11. The method of claim 10, wherein the number of the plurality of valid-key training cycles at least 5 times greater than the number of the plurality of invalid-key training cycles.

12. The method of claim 9, wherein prior to performing the valid-key training cycles and the invalid-key training cycles, a predetermined number of initial training cycles is performed with datasets in which each dataset includes the digital information to be analyzed and the valid cryptographic key and employing the analysis objective function.

13. The method of claim 9, further comprising:

generating an analysis result for input digital information to be analyzed by retrieving the trained ANN from the non-transitory storage medium and applying the trained ANN to a dataset that includes both the input digital information to be analyzed and an input cryptographic key; and

displaying the analysis result.

14. The method of claim 13, wherein the number of training cycles with the invalid cryptographic key comprises 9%-11% of the number of training cycles with the valid cryptographic key.

15. The method of claim 9, wherein the digital information to be analyzed comprise images and the analysis is an image processing analysis.

16. The method of claim 15, wherein the trained ANN has a key validity output indicating whether the input cryptographic key matches the valid cryptographic key.

17. The method of claim 9, wherein the ANN comprises a multilayer ANN.

18. The method of claim 9, wherein the ANN comprises a convolutional NN (CNN).

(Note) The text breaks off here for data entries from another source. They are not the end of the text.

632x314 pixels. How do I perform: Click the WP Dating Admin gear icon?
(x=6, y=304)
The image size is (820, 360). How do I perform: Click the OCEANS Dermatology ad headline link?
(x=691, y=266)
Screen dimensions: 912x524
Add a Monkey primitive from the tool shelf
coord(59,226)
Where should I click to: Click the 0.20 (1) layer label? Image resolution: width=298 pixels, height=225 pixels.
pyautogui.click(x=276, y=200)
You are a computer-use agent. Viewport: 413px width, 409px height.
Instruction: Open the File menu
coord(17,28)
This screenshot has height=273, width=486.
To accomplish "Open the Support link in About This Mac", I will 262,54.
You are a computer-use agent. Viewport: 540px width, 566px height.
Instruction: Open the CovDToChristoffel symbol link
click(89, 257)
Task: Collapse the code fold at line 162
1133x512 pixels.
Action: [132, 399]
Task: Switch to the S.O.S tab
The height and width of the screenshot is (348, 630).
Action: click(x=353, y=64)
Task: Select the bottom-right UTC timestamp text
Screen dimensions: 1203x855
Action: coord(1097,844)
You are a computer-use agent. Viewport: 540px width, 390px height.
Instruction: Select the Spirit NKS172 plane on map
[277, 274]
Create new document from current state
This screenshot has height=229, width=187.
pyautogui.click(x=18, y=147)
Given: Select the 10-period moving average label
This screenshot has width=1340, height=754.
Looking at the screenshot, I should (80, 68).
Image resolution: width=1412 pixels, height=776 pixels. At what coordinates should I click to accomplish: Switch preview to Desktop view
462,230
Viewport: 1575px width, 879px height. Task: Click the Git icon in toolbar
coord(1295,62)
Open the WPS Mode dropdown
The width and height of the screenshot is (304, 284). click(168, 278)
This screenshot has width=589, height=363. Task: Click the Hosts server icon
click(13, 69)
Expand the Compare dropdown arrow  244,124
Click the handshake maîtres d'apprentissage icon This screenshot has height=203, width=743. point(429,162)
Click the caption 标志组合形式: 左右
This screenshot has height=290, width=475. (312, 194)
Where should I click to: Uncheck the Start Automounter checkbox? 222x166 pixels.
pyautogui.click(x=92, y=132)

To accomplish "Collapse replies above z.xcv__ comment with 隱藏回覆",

19. The method of claim 9, wherein the valid cryptographic key comprises one of: a binary mask, a vector, a two-dimensional array, or a three-dimensional array.

20. The method of claim 9, wherein:

the analysis objective function comprises CE(logitsK,labels) where the function CE ( . . . ) is a cross-entropy loss, logitsK are the outputs of the valid-key training cycles, and labels is a set of ground truth labels annotated to the data sets; and

the security objective function comprises |10−CE(logitsR,labels)| where the logitsR are the outputs of the invalid-key training cycles.